CMN amplia em R$ 1 bi limite para crédito a estados e municípios

Brasil — Os estados, municípios e o Distrito Federal terão a oportunidade de pegar R$ 1 bilhão a mais emprestados no sistema financeiro em 2026 sem uma finalidade específica. O Conselho Monetário Nacional (CMN) aprovou um remanejamento nos limites de crédito para órgãos e entidades do setor público, mantendo o teto total autorizável em R$ 23,6 bilhões.
A decisão foi formalizada na quinta-feira (25) através da Resolução 5310, que reorganiza os sublimites dentro do limite geral de crédito, permitindo maior flexibilidade nas operações.
Aumento nos Limites de Crédito
Com o novo remanejamento, o valor disponível para operações de crédito de estados, do Distrito Federal e municípios cresceu de R$ 5 bilhões para R$ 5,5 bilhões nas operações com garantia da União, ou seja, quando o Tesouro Nacional cobre eventuais inadimplências. Além disso, para as operações sem garantia federal, o sublimite também teve um acréscimo, subindo de R$ 5 bilhões para R$ 5,5 bilhões.
Essa mudança atende à demanda já expressa pelos governos estaduais e municipais, que haviam utilizado integralmente os sublimites anteriormente disponíveis. O montante agora disponível para empréstimos é oriundo dos sublimites de operações de crédito que os entes públicos podem requerer para financiar projetos do Programa de Aceleração do Crescimento (PAC) e parcerias público-privadas (PPP).
Principais Alterações nos Sublimites
- Aumento de R$ 5 bilhões para R$ 5,5 bilhões no sublimite de operações de crédito com garantia da União.
- Aumento de R$ 5 bilhões para R$ 5,5 bilhões no sublimite para estados, DF e municípios sem garantia da União.
- Redução de R$ 1,7 bilhão para R$ 1,2 bilhão no sublimite para operações do Novo PAC sem garantia da União.

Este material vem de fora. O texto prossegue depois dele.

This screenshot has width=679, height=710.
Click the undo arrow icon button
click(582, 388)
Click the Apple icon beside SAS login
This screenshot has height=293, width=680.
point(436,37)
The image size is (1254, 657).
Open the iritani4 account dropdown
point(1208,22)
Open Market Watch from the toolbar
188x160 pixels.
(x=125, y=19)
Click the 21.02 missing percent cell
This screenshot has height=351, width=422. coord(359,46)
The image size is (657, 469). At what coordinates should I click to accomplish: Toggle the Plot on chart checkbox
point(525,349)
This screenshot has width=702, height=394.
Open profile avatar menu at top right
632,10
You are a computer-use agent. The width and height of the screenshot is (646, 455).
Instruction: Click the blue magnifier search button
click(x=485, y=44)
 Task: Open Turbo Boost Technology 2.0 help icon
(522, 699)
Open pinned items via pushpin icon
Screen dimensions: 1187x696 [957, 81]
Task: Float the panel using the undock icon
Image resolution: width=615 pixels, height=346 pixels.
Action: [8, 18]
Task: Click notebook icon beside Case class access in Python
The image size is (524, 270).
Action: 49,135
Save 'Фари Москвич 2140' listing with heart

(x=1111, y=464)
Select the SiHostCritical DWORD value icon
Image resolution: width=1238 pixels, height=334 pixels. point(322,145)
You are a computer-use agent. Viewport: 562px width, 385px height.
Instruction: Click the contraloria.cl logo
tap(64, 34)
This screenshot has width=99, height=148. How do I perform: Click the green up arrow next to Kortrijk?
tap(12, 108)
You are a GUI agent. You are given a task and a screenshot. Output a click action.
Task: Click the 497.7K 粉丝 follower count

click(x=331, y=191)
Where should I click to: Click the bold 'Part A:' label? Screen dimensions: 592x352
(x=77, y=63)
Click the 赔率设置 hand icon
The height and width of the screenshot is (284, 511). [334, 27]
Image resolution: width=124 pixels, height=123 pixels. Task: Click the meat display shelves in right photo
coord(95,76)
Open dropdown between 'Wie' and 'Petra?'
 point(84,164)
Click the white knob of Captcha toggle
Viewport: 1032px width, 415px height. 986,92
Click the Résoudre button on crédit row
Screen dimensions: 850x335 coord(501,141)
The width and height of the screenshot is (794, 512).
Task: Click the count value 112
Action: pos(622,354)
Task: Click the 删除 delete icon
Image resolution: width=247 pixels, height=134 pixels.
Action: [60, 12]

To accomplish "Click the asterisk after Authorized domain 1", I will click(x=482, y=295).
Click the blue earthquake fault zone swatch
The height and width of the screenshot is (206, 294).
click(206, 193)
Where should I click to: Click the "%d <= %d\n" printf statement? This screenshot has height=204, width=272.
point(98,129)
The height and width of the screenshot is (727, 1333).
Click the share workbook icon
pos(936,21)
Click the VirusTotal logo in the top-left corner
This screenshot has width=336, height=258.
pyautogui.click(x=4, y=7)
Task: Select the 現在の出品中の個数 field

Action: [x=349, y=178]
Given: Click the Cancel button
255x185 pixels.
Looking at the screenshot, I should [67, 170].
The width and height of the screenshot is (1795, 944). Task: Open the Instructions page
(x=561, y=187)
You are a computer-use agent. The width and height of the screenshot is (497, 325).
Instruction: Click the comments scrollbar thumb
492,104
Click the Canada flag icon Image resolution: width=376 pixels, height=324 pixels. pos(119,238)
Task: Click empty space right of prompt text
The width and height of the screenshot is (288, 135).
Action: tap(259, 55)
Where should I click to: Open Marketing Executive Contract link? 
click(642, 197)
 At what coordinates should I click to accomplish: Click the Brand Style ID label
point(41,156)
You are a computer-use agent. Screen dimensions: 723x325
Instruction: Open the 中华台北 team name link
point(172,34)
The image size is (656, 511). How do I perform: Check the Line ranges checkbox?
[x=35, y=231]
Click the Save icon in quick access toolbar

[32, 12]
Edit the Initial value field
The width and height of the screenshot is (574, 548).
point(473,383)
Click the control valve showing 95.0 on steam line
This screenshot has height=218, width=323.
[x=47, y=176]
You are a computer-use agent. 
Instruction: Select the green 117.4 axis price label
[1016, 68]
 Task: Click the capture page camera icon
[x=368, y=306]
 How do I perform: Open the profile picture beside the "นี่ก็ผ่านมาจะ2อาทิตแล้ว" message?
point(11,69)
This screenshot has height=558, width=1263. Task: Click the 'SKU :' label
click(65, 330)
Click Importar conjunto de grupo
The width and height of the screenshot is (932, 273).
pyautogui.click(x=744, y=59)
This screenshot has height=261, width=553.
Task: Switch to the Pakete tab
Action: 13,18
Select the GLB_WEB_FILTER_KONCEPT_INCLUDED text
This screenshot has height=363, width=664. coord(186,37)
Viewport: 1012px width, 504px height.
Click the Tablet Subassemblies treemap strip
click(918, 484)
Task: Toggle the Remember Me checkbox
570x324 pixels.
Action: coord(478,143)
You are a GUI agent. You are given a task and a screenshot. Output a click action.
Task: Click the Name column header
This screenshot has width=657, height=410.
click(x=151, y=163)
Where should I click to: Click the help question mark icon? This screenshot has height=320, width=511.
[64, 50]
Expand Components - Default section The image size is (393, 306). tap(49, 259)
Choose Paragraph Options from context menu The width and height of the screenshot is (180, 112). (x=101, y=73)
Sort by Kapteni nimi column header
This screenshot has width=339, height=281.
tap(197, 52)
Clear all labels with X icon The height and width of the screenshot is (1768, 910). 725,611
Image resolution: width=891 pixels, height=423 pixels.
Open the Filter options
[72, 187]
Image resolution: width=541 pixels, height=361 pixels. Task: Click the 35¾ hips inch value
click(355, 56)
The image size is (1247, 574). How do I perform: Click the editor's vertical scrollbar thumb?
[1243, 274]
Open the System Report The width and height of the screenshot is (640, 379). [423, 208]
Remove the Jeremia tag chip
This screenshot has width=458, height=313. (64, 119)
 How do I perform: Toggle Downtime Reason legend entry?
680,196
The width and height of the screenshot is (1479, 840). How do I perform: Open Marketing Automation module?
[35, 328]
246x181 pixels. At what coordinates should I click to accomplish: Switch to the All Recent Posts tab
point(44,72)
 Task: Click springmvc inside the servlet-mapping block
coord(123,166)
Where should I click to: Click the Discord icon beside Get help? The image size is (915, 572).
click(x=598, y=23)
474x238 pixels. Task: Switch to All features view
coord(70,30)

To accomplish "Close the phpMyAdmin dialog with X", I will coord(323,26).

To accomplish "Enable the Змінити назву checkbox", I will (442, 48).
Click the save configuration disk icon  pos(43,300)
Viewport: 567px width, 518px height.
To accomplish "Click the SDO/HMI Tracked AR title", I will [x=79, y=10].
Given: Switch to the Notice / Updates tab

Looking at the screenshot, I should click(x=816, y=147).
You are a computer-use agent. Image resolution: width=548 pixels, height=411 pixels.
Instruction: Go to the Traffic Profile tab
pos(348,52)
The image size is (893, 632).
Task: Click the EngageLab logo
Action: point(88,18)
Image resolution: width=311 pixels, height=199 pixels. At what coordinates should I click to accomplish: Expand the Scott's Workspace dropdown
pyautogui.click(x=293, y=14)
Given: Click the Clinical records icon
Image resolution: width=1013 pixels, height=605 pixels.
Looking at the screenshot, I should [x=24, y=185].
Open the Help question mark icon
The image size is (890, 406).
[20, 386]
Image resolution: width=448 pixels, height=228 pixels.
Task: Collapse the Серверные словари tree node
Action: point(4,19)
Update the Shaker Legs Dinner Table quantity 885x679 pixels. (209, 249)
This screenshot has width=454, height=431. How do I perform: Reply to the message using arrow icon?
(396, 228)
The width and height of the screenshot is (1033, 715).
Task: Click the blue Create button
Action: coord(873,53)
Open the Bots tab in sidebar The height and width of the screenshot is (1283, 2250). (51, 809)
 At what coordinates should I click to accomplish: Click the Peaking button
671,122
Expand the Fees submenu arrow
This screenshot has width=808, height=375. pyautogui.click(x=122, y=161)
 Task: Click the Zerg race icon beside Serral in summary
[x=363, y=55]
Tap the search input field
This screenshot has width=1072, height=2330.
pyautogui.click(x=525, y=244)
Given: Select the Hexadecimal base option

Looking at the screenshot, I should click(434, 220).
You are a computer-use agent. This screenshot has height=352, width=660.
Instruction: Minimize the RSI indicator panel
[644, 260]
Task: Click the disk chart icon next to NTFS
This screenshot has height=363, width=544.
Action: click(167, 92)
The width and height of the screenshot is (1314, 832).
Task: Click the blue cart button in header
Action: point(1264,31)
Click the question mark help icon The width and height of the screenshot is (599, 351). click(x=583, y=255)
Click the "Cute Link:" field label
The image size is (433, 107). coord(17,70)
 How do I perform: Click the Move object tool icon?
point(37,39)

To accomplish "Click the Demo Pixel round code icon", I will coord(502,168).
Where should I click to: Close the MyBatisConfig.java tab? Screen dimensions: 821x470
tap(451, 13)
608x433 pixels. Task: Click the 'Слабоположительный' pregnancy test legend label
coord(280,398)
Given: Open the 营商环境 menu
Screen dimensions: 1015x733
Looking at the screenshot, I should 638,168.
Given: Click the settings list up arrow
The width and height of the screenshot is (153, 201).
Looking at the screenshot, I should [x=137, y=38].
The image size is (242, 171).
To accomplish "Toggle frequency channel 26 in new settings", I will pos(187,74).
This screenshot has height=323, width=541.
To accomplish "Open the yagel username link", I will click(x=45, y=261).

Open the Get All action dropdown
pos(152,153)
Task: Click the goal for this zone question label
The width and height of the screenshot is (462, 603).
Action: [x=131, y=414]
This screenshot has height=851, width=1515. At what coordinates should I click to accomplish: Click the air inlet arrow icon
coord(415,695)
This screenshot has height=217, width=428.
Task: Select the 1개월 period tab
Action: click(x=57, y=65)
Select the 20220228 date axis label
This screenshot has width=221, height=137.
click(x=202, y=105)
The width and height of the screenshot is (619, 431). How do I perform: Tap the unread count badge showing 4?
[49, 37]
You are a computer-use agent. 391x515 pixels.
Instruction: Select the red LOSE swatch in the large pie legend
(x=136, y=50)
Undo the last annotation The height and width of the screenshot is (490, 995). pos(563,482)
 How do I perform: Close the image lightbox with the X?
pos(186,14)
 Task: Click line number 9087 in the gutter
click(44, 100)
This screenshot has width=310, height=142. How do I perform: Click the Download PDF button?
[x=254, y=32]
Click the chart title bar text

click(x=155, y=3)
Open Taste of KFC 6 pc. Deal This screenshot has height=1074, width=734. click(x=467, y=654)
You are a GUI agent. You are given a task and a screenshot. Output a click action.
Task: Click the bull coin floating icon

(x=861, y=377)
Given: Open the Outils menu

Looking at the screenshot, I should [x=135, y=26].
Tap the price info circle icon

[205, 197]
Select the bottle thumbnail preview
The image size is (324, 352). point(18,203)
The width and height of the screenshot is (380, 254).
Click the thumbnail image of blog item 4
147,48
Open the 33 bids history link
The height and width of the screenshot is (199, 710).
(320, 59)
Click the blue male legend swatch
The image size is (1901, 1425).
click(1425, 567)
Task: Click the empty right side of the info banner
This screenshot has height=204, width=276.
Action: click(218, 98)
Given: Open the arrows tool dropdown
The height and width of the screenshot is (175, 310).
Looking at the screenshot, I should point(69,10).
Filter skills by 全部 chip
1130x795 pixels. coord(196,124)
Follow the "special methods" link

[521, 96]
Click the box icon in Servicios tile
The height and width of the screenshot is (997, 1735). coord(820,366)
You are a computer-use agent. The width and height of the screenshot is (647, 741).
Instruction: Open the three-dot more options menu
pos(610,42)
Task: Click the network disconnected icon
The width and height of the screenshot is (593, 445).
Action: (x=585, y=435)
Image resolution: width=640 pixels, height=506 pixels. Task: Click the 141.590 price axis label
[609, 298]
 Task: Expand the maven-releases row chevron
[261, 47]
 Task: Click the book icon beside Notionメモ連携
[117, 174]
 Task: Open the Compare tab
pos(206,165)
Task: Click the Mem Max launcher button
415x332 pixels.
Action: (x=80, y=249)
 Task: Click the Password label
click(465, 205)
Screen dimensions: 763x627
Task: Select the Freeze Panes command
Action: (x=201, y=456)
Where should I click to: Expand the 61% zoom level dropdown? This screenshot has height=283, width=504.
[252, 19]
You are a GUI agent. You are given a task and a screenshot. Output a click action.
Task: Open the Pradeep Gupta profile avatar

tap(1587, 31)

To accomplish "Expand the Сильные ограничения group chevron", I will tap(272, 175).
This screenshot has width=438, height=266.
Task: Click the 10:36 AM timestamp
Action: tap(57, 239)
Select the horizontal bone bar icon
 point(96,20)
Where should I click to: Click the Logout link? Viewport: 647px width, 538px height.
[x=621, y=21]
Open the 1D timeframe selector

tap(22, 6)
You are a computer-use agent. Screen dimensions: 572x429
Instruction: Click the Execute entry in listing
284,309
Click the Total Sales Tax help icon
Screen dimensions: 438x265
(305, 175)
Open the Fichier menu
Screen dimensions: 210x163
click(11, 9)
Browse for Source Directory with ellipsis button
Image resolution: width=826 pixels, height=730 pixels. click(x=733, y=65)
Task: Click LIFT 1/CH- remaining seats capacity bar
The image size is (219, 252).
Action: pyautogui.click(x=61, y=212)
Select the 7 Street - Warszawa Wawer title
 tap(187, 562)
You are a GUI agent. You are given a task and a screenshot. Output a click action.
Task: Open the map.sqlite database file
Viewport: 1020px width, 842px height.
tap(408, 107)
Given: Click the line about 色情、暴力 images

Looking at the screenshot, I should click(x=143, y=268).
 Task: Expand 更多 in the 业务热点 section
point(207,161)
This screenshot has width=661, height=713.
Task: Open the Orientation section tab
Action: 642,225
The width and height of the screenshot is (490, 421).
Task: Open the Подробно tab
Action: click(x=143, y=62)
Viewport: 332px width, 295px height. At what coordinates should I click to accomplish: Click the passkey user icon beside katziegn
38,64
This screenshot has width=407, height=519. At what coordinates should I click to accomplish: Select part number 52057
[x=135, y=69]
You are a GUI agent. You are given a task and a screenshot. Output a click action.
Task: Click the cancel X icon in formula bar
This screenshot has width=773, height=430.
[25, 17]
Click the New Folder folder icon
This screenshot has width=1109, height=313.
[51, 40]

- Redução de R$ 1,5 bilhão para R$ 1 bilhão no sublimite para Parcerias Público-Privadas (PPP) com garantia da União.
Os remanejamentos não implicam na criação de novos recursos, mas apenas na redistribuição de valores entre as categorias, de forma a atender áreas que apresentam maior demanda.
Como Funciona o Sistema de Crédito
O limite global representa o teto total que o setor público pode pegar emprestado no sistema financeiro durante o ano. Dentro desse valor, os sublimites organizam a destinação de cada grupo de operações, como investimentos em infraestrutura, programas federais ou financiamentos de estados e municípios.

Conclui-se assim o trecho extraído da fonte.